Required action — Nothing but a number is wanted: the count of lines in the records below that include "target".

----- Given records -----

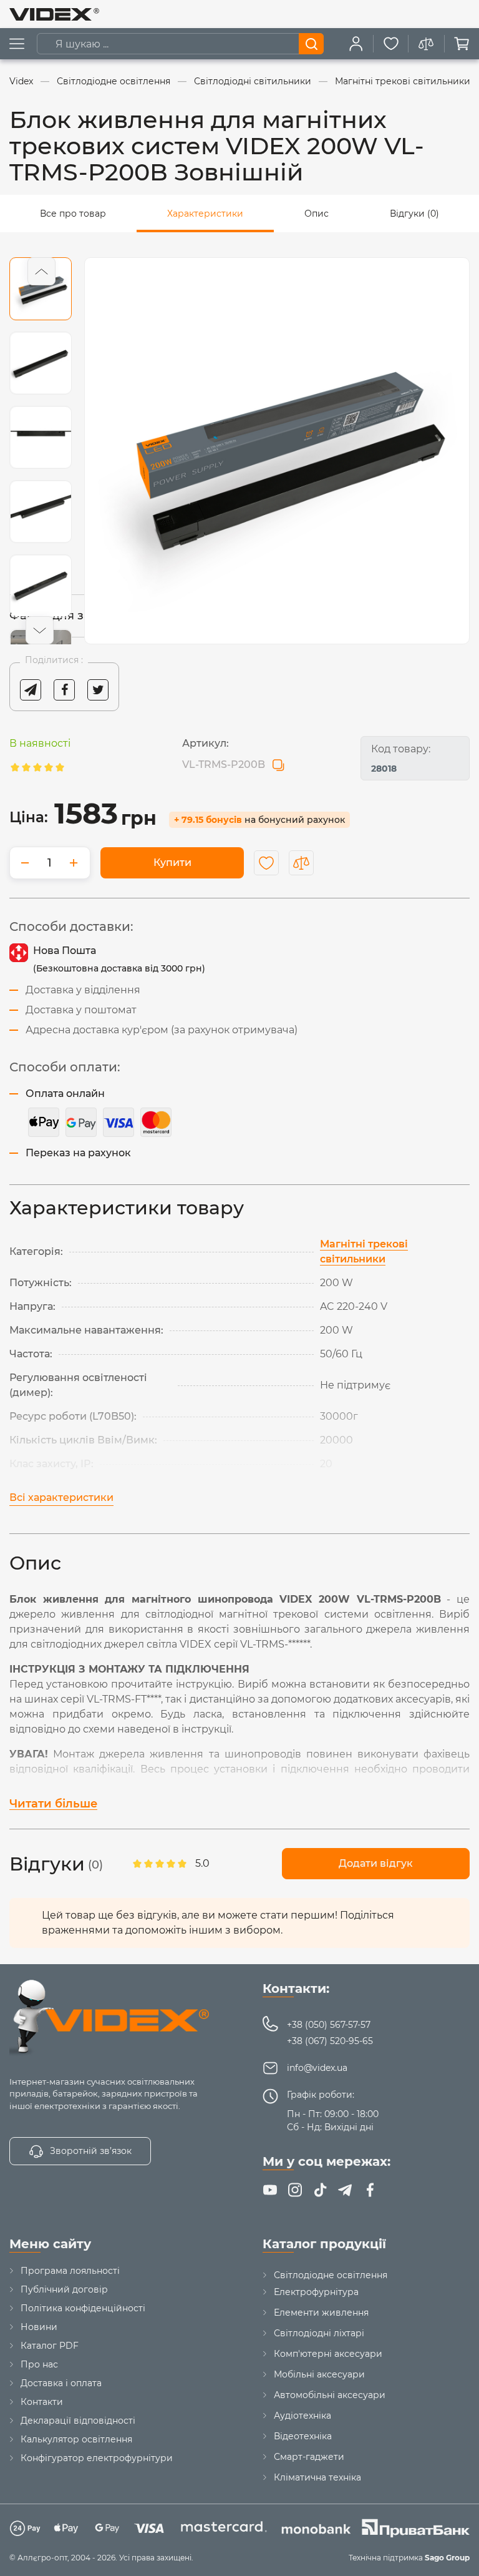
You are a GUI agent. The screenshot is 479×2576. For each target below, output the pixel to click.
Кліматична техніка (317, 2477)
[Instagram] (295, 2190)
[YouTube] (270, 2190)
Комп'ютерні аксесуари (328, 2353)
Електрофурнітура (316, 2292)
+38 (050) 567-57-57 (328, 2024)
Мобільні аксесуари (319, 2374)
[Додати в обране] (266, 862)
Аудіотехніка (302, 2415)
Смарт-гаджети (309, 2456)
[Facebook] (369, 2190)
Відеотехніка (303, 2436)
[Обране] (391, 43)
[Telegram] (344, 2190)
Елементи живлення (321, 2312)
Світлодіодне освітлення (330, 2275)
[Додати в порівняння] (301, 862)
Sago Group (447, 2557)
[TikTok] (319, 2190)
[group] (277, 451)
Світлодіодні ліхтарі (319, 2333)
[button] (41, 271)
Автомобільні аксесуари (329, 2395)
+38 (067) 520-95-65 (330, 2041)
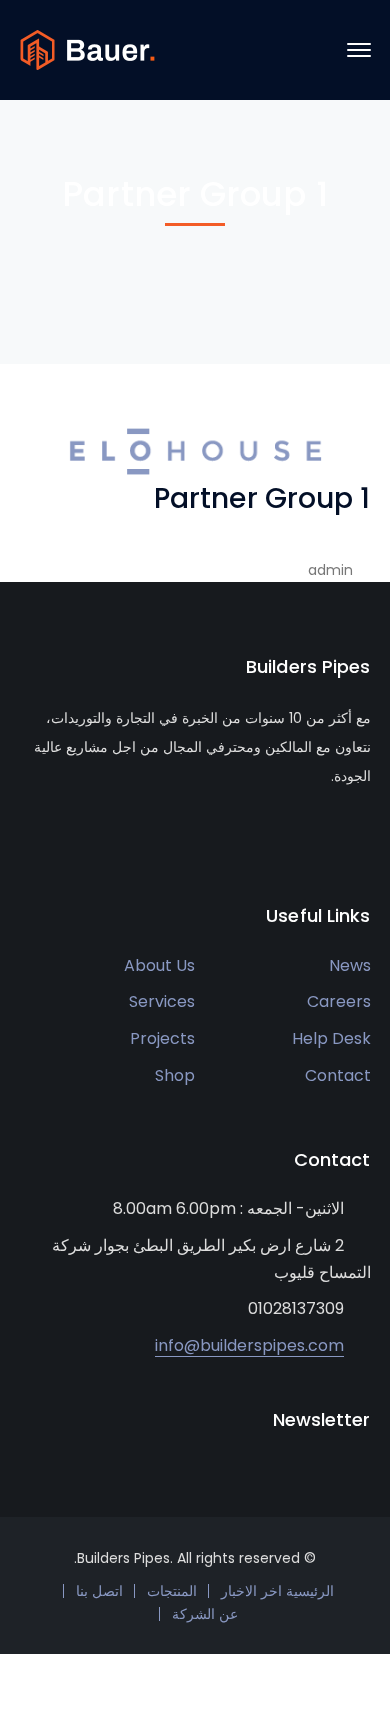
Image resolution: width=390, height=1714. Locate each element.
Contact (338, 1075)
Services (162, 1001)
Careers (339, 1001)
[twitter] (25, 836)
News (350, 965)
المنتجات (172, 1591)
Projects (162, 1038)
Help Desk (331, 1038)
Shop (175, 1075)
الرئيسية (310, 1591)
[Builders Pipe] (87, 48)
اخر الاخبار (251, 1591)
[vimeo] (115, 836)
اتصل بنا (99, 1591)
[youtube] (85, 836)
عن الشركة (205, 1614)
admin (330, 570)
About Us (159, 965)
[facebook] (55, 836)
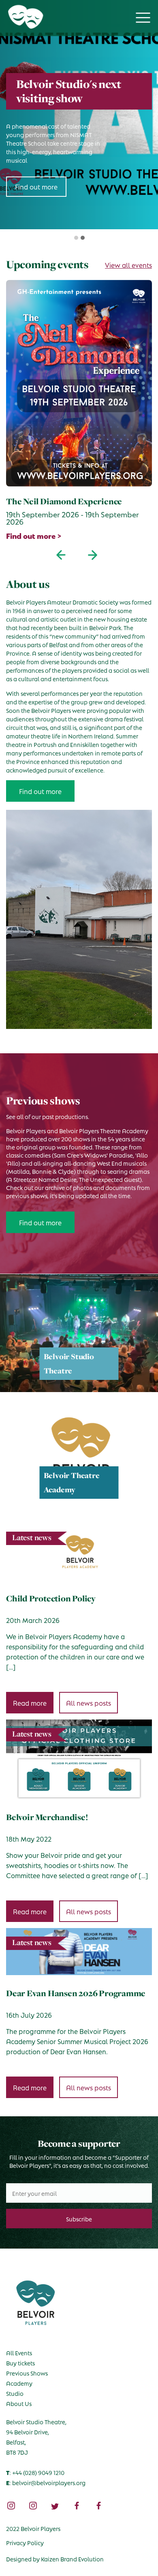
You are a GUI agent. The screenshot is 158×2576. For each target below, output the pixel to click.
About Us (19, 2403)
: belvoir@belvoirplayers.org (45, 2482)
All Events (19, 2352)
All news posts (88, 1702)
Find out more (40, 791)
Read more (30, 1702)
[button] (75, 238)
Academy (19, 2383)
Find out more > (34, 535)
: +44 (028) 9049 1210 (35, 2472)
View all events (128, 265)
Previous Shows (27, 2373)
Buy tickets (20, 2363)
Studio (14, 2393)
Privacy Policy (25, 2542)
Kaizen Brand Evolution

-----

Answer to this task — 2